___ Data shown
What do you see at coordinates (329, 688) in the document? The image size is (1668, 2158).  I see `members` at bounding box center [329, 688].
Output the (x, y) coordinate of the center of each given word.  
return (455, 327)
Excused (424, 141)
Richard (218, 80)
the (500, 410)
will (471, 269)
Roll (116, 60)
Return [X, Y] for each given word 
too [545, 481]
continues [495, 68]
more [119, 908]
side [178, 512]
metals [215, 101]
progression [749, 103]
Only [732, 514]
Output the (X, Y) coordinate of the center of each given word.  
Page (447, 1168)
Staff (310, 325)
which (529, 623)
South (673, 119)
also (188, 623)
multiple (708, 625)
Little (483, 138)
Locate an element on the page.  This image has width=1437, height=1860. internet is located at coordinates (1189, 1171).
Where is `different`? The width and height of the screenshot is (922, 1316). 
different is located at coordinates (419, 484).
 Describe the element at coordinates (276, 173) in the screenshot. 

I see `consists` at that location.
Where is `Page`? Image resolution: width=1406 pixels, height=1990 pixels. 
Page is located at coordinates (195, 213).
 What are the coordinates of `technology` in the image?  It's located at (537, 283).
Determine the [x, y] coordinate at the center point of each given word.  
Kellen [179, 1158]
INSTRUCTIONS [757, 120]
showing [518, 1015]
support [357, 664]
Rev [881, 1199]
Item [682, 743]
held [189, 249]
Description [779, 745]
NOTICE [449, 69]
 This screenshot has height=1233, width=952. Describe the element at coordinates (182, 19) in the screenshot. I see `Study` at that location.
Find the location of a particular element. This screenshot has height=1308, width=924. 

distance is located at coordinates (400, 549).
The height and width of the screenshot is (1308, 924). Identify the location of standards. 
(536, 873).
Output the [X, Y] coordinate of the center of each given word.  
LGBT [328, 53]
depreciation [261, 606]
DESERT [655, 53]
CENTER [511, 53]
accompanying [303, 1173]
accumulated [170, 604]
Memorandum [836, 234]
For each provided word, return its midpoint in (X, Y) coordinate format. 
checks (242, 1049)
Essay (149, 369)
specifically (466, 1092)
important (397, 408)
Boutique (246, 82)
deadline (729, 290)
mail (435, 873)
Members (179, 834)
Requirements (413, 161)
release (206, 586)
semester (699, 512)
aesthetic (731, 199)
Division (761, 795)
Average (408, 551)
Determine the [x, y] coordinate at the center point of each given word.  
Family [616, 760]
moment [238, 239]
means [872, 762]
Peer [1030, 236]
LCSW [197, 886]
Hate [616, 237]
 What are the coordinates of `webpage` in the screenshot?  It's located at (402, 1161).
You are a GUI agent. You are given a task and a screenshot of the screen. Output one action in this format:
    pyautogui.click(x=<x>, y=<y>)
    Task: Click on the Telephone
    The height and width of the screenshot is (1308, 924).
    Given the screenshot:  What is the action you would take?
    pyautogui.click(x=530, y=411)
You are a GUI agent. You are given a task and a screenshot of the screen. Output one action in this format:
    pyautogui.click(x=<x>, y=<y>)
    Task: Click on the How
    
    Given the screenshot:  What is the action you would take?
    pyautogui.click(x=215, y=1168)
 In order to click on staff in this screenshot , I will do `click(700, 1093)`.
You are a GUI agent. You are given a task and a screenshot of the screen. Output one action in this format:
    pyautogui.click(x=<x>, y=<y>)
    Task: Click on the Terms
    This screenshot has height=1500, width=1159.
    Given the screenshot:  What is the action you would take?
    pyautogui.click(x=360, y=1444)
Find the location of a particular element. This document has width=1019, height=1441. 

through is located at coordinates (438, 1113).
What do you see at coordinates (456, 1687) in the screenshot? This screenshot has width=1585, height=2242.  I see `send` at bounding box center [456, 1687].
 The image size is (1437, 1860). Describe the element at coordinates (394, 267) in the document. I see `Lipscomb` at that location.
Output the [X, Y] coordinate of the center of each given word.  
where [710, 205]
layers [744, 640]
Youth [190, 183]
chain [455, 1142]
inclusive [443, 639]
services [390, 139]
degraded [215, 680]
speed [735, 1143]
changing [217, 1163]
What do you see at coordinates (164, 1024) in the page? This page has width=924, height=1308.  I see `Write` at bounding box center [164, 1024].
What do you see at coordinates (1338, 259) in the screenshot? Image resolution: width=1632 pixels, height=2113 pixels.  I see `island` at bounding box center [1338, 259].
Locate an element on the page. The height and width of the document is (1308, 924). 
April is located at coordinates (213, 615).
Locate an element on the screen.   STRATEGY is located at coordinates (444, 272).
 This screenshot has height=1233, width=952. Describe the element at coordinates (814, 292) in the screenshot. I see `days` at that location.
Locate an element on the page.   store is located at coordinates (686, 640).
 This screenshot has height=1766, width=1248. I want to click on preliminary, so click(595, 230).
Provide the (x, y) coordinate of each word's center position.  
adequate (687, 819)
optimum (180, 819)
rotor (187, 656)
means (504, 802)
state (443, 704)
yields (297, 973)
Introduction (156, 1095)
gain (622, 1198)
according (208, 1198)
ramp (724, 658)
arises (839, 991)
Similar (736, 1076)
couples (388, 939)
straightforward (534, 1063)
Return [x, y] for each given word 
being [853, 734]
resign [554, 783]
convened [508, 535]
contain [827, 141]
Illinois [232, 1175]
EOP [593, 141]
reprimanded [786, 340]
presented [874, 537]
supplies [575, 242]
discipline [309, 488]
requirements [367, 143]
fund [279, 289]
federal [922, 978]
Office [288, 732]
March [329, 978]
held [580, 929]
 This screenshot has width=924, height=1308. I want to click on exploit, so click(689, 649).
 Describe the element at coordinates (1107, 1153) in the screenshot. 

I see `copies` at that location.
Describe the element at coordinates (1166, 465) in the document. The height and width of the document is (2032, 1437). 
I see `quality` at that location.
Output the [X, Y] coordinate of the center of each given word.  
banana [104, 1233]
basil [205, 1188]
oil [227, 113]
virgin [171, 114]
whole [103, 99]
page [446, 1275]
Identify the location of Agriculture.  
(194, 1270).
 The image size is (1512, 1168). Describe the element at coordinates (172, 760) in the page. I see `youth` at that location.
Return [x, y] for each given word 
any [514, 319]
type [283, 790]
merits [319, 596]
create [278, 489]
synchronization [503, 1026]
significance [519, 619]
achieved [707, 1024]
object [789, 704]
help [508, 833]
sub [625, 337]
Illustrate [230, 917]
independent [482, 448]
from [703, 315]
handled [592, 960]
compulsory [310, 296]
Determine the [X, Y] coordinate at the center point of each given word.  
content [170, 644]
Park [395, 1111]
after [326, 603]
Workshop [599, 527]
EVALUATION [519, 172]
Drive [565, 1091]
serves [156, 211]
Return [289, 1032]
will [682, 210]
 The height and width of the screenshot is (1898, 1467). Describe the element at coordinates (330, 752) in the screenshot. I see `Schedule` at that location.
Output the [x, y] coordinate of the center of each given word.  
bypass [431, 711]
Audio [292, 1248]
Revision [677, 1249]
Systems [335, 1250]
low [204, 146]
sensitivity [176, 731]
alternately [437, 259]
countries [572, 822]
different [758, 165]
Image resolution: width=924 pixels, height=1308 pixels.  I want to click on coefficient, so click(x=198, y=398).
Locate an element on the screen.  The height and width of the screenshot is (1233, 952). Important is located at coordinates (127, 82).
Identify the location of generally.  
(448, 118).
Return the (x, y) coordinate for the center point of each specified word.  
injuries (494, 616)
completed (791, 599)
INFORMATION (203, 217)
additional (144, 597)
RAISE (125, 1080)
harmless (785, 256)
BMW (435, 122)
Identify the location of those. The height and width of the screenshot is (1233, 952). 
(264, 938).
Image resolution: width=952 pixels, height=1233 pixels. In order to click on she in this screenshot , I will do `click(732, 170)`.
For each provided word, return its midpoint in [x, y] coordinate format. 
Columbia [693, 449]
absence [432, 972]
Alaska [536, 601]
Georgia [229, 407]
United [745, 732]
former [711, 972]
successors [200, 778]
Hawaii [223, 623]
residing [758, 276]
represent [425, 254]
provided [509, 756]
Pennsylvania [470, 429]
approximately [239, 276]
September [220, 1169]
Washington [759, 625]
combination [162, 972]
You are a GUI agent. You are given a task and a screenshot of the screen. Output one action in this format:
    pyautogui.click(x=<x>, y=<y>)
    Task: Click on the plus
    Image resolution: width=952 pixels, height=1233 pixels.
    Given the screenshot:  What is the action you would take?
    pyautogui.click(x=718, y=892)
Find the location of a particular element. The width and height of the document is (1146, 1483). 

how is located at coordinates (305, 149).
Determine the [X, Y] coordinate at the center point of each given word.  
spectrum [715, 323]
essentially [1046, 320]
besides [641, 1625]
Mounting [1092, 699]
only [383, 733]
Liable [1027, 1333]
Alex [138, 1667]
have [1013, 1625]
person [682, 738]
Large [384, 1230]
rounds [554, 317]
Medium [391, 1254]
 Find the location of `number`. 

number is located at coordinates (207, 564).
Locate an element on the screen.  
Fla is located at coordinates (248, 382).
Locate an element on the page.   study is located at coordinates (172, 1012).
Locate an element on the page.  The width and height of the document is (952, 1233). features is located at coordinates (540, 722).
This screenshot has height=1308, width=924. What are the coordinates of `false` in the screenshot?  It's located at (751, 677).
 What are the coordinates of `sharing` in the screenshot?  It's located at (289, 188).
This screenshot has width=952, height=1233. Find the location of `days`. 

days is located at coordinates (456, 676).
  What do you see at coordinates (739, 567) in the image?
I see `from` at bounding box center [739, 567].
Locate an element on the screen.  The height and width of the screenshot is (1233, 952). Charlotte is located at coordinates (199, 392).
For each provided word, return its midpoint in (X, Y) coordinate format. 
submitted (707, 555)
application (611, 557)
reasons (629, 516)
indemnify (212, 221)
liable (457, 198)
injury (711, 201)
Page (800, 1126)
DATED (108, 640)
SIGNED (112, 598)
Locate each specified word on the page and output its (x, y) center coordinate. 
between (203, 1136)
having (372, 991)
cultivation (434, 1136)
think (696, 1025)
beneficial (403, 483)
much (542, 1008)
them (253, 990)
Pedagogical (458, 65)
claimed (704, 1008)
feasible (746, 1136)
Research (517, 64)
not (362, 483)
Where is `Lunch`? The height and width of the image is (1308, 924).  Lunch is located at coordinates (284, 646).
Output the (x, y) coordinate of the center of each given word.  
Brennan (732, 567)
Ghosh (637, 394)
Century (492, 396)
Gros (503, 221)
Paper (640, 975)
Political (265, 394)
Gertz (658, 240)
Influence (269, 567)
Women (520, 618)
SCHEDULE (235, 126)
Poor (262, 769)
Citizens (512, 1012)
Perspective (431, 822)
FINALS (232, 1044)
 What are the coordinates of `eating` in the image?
______
_Set exercise_
Can you write out, unchanged, the lines of the records from the line with "yields (297, 973)" to the line with "supplies [575, 242]", including both of those lines and nothing else?

_Reply to the exercise_
yields (297, 973)
Introduction (156, 1095)
gain (622, 1198)
according (208, 1198)
ramp (724, 658)
arises (839, 991)
Similar (736, 1076)
couples (388, 939)
straightforward (534, 1063)
Return [x, y] for each given word 
being [853, 734]
resign [554, 783]
convened [508, 535]
contain [827, 141]
Illinois [232, 1175]
EOP [593, 141]
reprimanded [786, 340]
presented [874, 537]
supplies [575, 242]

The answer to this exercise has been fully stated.